La fama e la leggenda di Twilight Zone perdurarono nei decenni a venire. Molti dei ragazzi che erano cresciuti sulle sue note ed immagini ora si dedicavano al cinema e narrativa con successo sempre più crescente. Uno di questi, un giovanotto occhialuto a nome Steven Spielberg, decise di produrne un remake per il grande schermo targato Warner Bros. Il risultato fu Twlight Zone: The Movie (1983) un revival suddiviso in quattro storie, tre rifacimenti ed un inedito, diretti da John Landis, Joe Dante, George Miller e Spielberg stesso. Il (relativo) successo del film spinse la CBS a mettere in cantiere una nuova versione del programma. Tre nuove stagioni, dal 1985 al 1988, furono prodotte per un totale di 73 episodi, molti suddivisi in più storie brevi. Il colore venne a sostituirsi all’evocativo bianco e nero con nuovi registi (fra cui Wes Craven, William Friedkin, ancora Joe Dante) che adattarono eccellenti racconti di Arthur C. Clarke (La Stella), Robert Mc Cammon (I Serpenti della Notte), Harlan Hellison (Il Paladino dell’ora perduto, episodio vincitore di un Emmy), Stephen King (La Nonna) e George R. R. Martin (L’Altra Strada). Ma i risultati non furono quelli sperati. I fan della vecchia serie erano troppo legati al suo taglio originale e alla presenza di Serling sullo schermo.
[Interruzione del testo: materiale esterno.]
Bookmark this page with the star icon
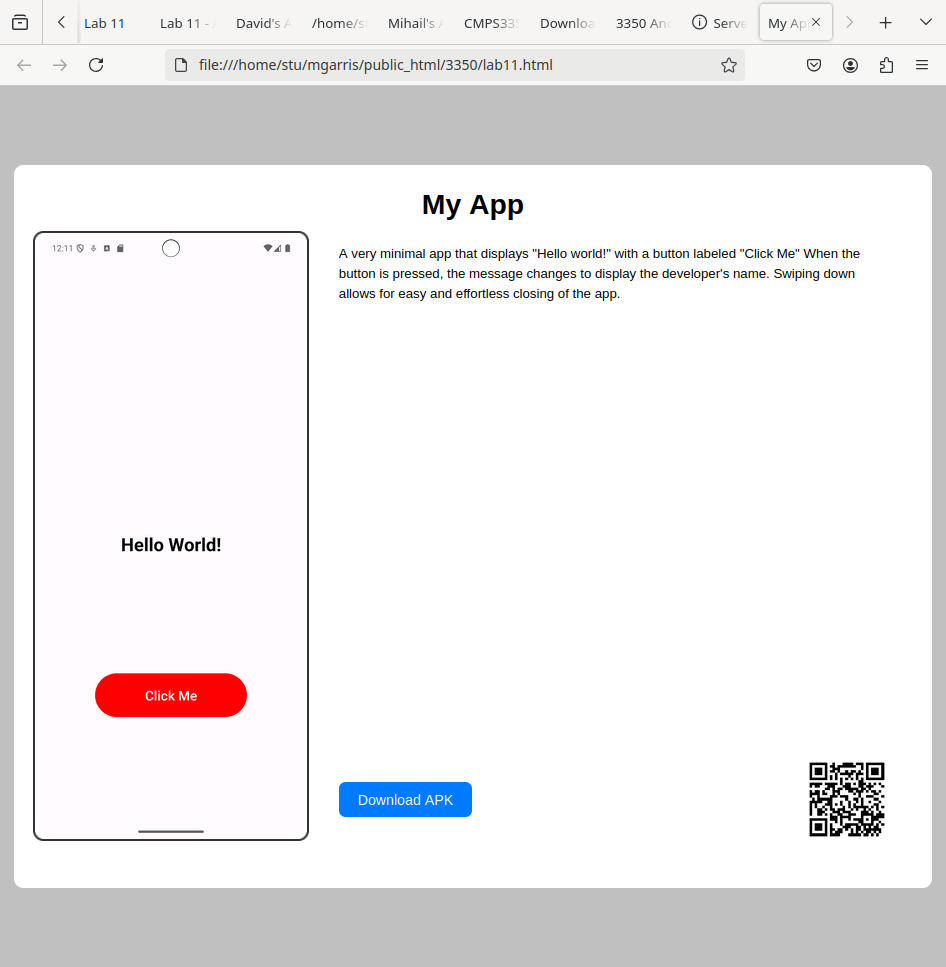The width and height of the screenshot is (946, 967). (729, 65)

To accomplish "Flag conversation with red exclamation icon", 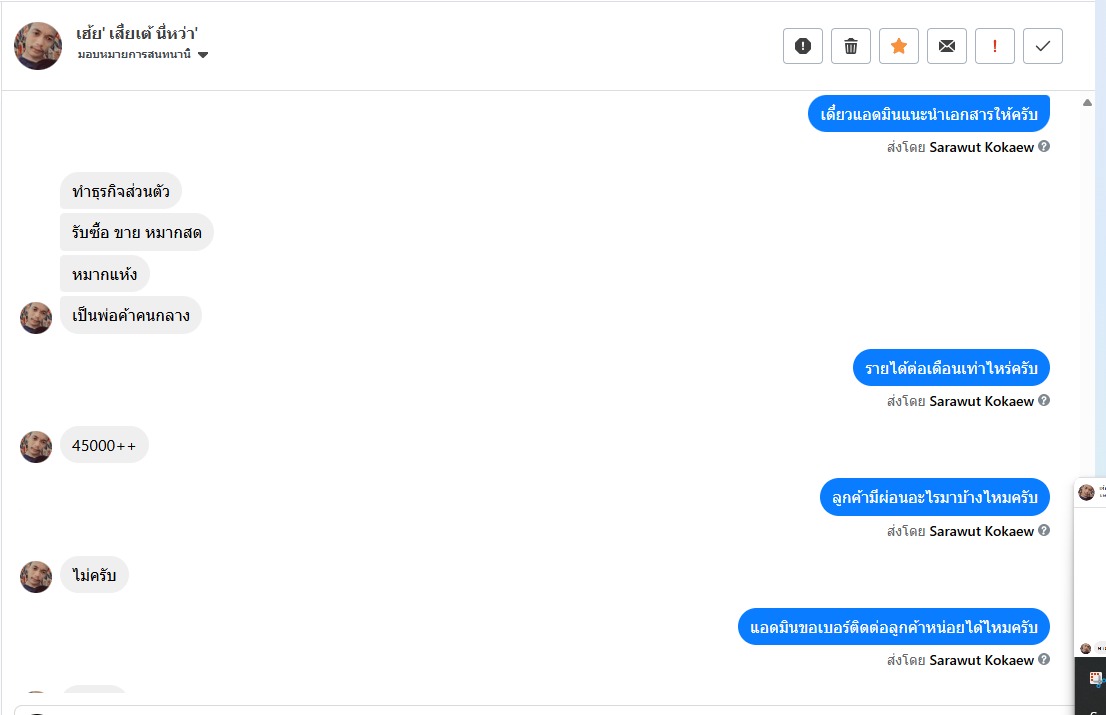I will 994,46.
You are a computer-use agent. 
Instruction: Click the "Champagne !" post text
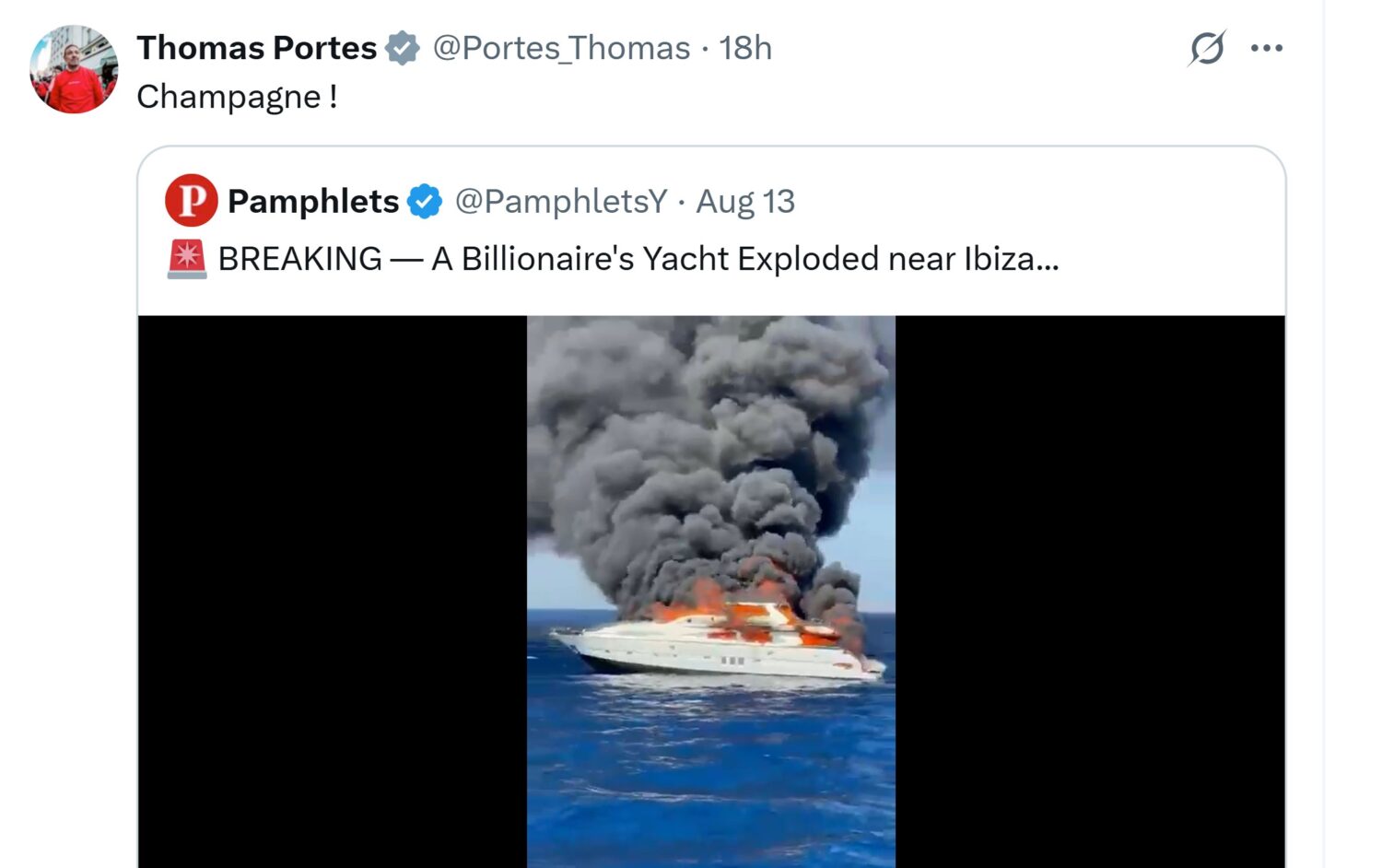237,97
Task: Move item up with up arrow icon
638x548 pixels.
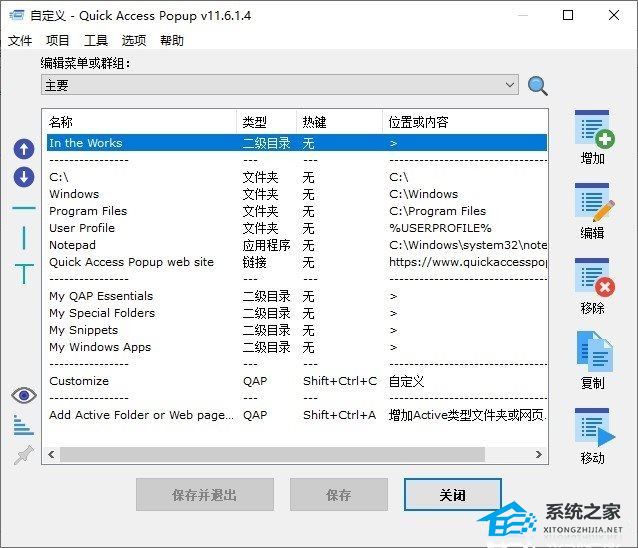Action: tap(23, 150)
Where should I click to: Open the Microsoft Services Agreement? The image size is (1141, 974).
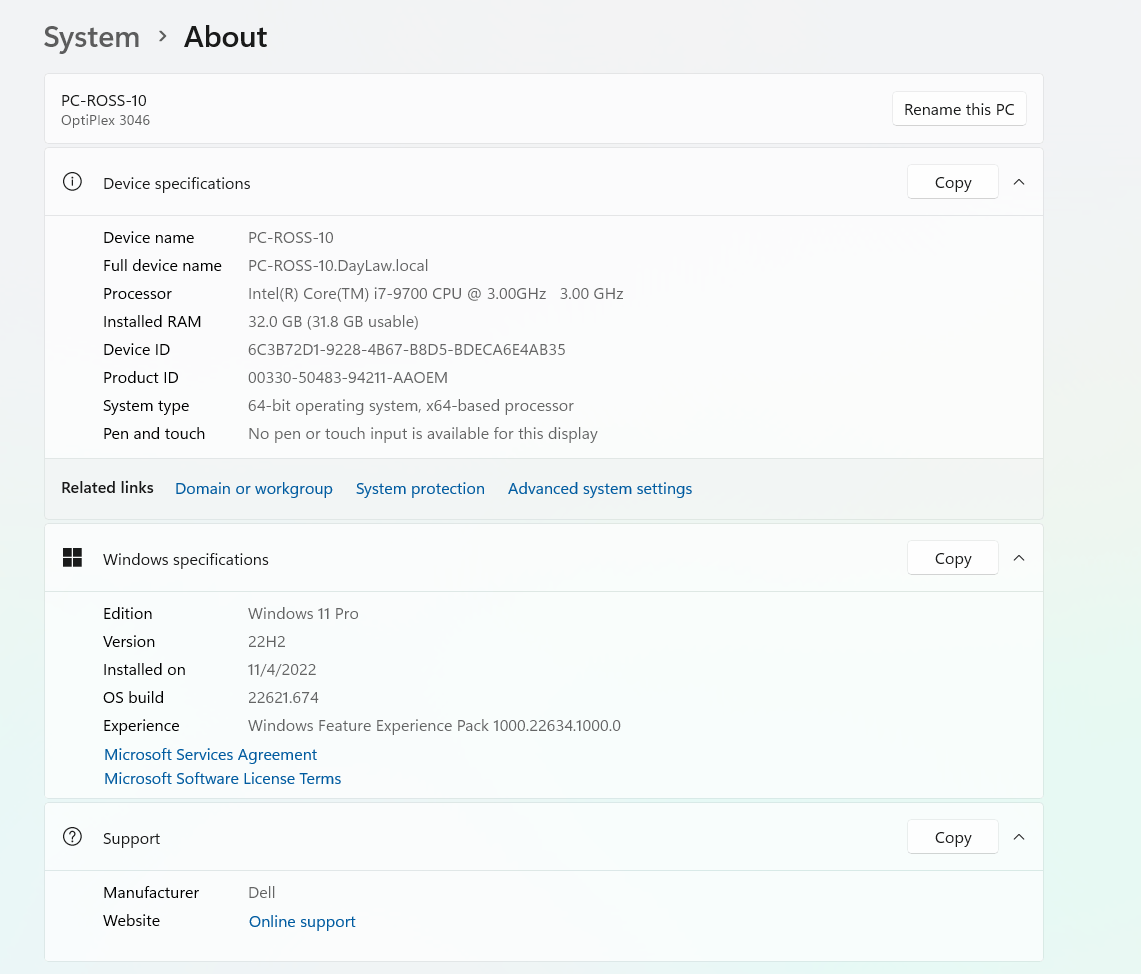[x=210, y=754]
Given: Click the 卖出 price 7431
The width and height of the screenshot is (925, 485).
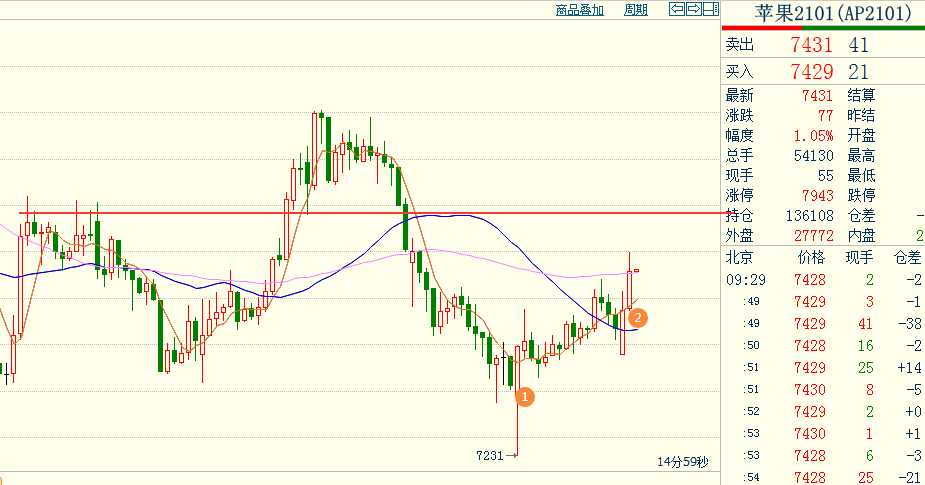Looking at the screenshot, I should point(811,45).
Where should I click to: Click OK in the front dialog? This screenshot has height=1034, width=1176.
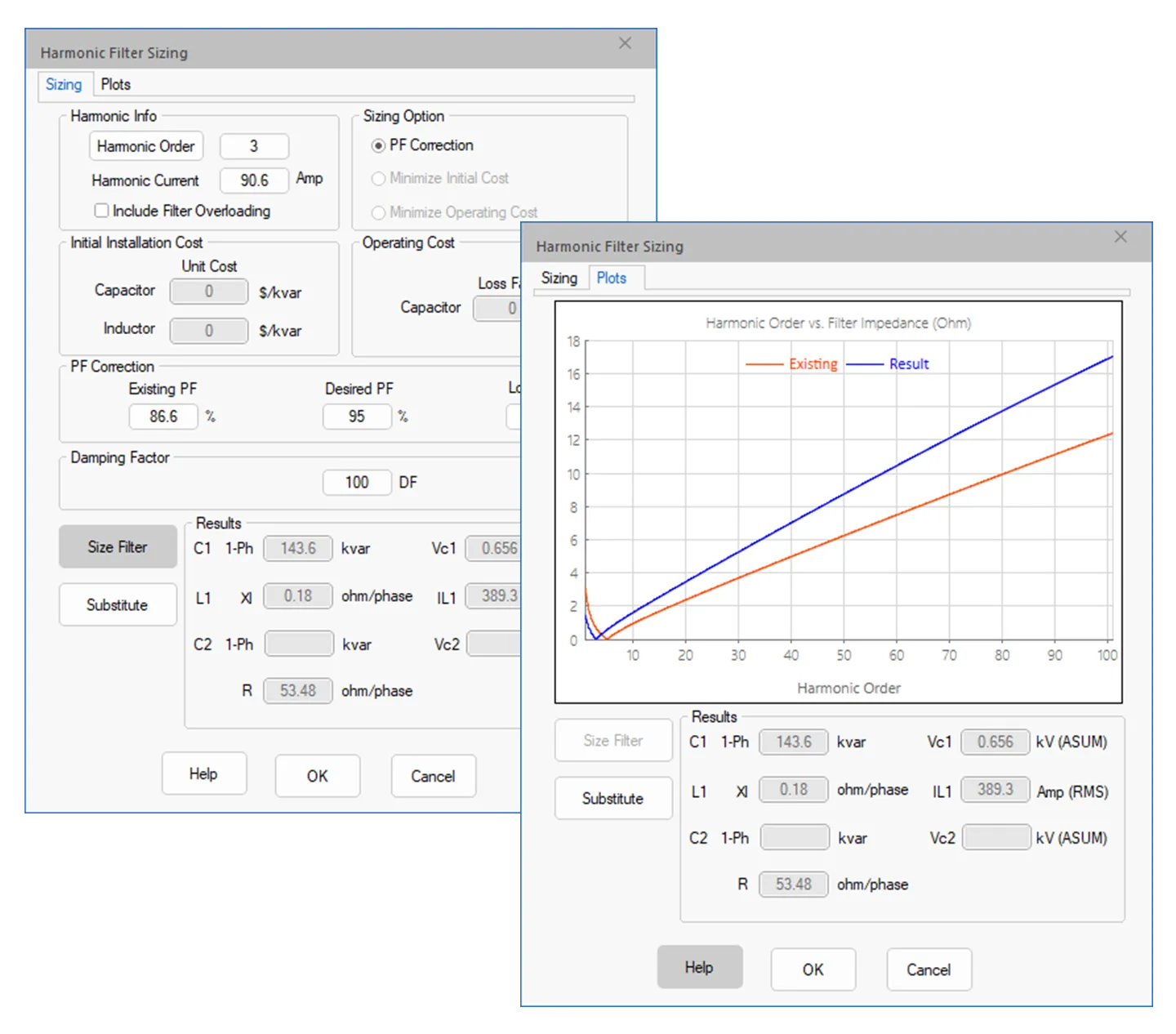click(813, 969)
I giovani, cresciuti con horror come Halloween e fanta-kolossal alla Guerre Stellari, semplicemente non capirono.

Gli episodi-racconti

Molti degli episodi della serie antologica – che mescolava tutti i generi letterari, dal western, alla fantascienza, al fantastico, alla detection story – furono scritti dallo stesso Serling e diventarono in seguito delle antologie di racconti, uscite su Urania e recentemente ristampate dalla Fanucci Editore.Dopo l’esperimento dell’episodio The Time Element, inserito nel serial Playhouse 90, Serling scrive di persona quello che sarà il vero e proprio pilota di Ai confini della Realtà, che in seguito sarà antologizzato come racconto: Where is Everybody? (intitolato in Italia La barriera della solitudine). La storia è quella di un uomo si trova in una città completamente deserta. Ogni suo tentativo di incontrare qualcuno è vano. Quando si trova sull’orlo della pazzia, viene soccorso da uomini in divisa: era la cavia di un esperimento di simulazione di un lungo volo spaziale, ma il suo desiderio di compagnia aveva preso il sopravvento, rendendo insopportabile anche solo la simulazione della solitudine nel vuoto spaziale. Il racconto è angosciante al punto giusto e presenta un po’ tutte le caratteristiche della narrativa breve di Serling: personaggi poco caratterizzati dal punto di vista psicologico, finali con effetto sorpresa, presenza massiccia di colpi di scena. Non c’è dubbio che i racconti di Serling risentono del fatto di essere stati pensati e creati per la televisione, e quindi è quasi normale che nel caso dello scrittore americano che lo “script” coincida in tutto e per tutto con il racconto.Tra i racconti/episodi più belli a angoscianti c’è sicuramente da annoverare Il rifugio. Il dottor Stockton sta festeggiando il suo 44° compleanno insieme alla sua famiglia e ad un gruppo di amici, quando alla radio viene annunciato un possibile attacco nucleare. Stockton è l’unico che ha un rifugio antiatomico, e quindi con moglie e figlio comincia a trasferire nel rifugio delle vettovaglie preparandosi all’emergenza. Amici e vicini di casa li guardano invidiosi e stazionano fuori della cantina, chiedendo loro di aprire, ma ricevendo secchi dinieghi in risposta. Ben presto la paura e la disperazione per la sorte dei propri cari rende queste famiglie un branco di bestie inferocite ed egoiste. Proprio loro, che avevano sbeffeggiato Stockton mentre costruiva il rifugio, ora vorrebbero utilizzarlo, senza considerare che c’è spazio solo per tre persone e, imbestialiti, riescono, dopo un crescendo di tensione, ad abbattere la porta.